Sri mendorong petugas bea cukai melakukan peningkatan pelayanan. Seperti menggunakan manajemen risiko (risk management) yang tepat.

“Jangan sampai semua orang kemudian diadul-adul barang yang membuat marah. Harus ada risk management, dioptimalkan dari sisi profiling-nya dan juga terus dilakukan monitoring agar pelayanan bagus,” kata Sri Mulyani dalam Rapat Kerja bersama Komisi XI di Gedung DPR, Senin (27/3).

Di sisi lain, Sri mengapresiasi kinerja petugas bea cukai yang telah menjalankan tugas dengan baik.

“Kami juga tahu jajaran kami bekerja luar biasa, kadang-kadang tengah malam. Memang tugas tidak ringan, tapi kita tahu harus tetap melayani,” katanya.

Adapun insiden koper penumpang yang di acak-acak oleh petugas bea cukai terjadi pada putri sulung Presiden Indonesia ke-4 Abdurrahman Wahid (Gus Dur).

Isi koper Alissa Wahid pernah diacak-acak petugas dibandara saat ia pulang dari konferensi di Taiwan sekitar 2019-2020 lalu.
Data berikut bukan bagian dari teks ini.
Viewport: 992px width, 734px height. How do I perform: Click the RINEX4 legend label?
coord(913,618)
Kejadian itu ia ceritakan lewat Twitter, ketika dirinya menanggapi postingan lain soal buruknya perlakuan petugas bandara kepada TKW yang baru pulang ke Tanah Air.

“Suatu ketika saya pulang dari konferensi di Taiwan. Di Cengkareng, saya diarahkan menuju meja pemeriksaan yang di dalam itu. Mbak petugas nanya: ‘Kamu pulang kerja ya di Taiwan? Berapa lama kerja di sana? Bawa apa saja? Buka kopernya’,” cuit Alissa di akun Twitternya @AlissaWahid, Senin (20/3/23) lalu.
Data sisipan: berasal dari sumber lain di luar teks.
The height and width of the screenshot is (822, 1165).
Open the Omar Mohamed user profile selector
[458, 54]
Karena peristiwa itu, Kementerian Keuangan (Kemenkeu) meminta maaf. Staf Khusus Menteri Keuangan Yustinus Prastowo mengakui pelayanan Bea Cukai belum sepenuhnya ideal di lapangan. Untuk itu, pihaknya berkomitmen untuk melakukan pembenahan serta peningkatan pelayanan.